Confronting them with the flaws in their thinking only makes them double down:
https://www.psychologytoday.com/us/blog/darwins-subterranean-world/202401/why-do-people-double-down
If they won't change their mind, is doubling down any different than continuing to believe what they already believe?
They actively reject the evidence and believe what they want to an even greater degree.
How is the outcome any different when the end result is them continuing to hold the same opinions contrary to evidence?
Doubling down makes them even more entrenched, then they start believing CRAZIER things.
I just humour people when they tell me political opinions I don't agree with. No one ever changes their minds.
absolutely not and i imagine the same is true for leftists.
I was raised Right. Change is a long series of events that no one person or interaction triggers. Dogma is only truly changed from within.
No, they have ego issues that prevent self reflection.
My "deprogramming," was more a series of small hints I was on the wrong path.
At first, people who tried arguing pushed me further toward the right. They came at me from inciting angles, making up facts to support their arguments. Yeah, the left bullshits too, and if you believe everything that supports your point of view without question - you're not that different from the people you hate.
I remember someone asking me to a Fahrenheit 9/11 showing at university, called me a Bush supporter when I wouldn't go. I wasn't, I just didn't like Michael Moore.

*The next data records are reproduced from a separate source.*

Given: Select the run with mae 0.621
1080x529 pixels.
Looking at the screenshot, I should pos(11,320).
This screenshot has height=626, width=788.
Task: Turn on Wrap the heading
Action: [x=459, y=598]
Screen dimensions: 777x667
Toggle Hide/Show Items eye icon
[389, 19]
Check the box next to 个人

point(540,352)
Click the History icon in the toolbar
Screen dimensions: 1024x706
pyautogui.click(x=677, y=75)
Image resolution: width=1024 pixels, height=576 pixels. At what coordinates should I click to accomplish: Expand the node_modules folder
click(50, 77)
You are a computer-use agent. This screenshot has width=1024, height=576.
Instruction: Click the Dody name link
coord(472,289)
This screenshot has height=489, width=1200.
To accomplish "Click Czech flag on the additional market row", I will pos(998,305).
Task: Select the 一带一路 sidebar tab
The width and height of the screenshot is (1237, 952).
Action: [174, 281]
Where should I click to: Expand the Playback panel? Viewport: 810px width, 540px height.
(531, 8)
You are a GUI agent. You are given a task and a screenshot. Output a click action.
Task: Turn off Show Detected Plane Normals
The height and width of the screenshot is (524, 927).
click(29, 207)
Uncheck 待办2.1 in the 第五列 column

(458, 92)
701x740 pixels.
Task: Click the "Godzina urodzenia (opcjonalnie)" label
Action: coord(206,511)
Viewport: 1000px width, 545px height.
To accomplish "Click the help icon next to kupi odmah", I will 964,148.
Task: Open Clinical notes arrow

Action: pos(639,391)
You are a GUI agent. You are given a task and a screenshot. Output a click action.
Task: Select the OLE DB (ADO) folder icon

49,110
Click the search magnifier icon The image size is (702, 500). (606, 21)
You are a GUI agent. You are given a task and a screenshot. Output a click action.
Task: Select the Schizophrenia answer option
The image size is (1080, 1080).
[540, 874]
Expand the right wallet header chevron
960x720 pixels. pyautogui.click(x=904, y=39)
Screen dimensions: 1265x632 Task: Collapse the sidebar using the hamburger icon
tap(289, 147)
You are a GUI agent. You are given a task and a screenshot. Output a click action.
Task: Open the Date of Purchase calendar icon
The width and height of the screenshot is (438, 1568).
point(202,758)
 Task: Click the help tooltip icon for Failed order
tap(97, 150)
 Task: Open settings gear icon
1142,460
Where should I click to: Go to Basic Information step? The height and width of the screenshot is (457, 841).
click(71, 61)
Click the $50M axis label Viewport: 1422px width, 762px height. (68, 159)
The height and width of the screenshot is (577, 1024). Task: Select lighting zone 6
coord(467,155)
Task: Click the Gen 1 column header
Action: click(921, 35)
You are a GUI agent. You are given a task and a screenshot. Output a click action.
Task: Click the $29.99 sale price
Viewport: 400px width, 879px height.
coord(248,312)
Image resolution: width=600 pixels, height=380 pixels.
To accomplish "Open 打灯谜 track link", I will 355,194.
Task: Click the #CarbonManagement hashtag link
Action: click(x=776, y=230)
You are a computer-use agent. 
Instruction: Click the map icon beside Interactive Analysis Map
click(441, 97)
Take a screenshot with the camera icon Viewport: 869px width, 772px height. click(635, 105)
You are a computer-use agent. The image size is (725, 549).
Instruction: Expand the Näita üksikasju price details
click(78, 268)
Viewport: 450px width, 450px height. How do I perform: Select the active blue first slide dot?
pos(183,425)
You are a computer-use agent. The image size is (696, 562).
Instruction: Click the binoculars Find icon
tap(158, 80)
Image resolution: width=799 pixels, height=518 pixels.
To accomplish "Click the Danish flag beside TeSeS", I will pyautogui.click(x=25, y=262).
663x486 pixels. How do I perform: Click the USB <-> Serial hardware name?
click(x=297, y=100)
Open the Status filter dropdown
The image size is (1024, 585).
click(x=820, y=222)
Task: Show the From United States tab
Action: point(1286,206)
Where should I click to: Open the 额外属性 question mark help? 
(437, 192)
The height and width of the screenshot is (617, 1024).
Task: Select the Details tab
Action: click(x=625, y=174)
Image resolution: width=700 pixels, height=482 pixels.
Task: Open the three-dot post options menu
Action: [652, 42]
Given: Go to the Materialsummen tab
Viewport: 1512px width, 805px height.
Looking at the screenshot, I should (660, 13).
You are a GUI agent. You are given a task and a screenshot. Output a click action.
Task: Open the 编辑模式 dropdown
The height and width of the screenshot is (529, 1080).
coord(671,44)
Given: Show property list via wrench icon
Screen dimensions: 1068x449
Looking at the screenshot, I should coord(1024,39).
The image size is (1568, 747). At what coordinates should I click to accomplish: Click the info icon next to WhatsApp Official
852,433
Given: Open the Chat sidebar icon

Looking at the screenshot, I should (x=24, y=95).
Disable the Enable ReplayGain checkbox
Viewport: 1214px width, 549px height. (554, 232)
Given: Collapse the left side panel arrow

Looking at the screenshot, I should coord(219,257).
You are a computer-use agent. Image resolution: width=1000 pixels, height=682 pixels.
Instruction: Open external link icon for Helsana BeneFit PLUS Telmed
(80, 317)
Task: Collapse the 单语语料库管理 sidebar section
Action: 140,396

Still don't for the above reasons.
Looking back, I could have gracefully immersed myself in other viewpoints if it weren't for the constant needling of wannabe academics and the automatic disdain they had for my views. I was attacked for even bringing up points because I was questioning myself. Honestly, I get why conservatives hate academia.
I will say some arguments stuck, though. Statements that sounded like complete nonsense in the moment make sense to me now, years later. It's not wasted breath to share your views with someone, they'll remember.
Regardless, I was still wrong and it wasn't other people's responsibility to educate me. I did that through meeting good, patient and understanding friends, actively trying to dismantle my biases, and through therapy. Oh, and some pretty intense acid trips. That shit will fast track you to a feeling of oneness with your community real quick.
I don't think anyone is going to change their views over an Internet post or conversation. Maybe someone might come around on a particular topic if an argument really resonates with them, but someone changing their entire worldview can take years. But sure, I think it's possible given enough conversation and slight nudging over time, given they aren't being more radicalized by other content every day.
I have changed my opinions by being exposed to new knowledge and different opinions multiple times, so I assume it could happen to other people too.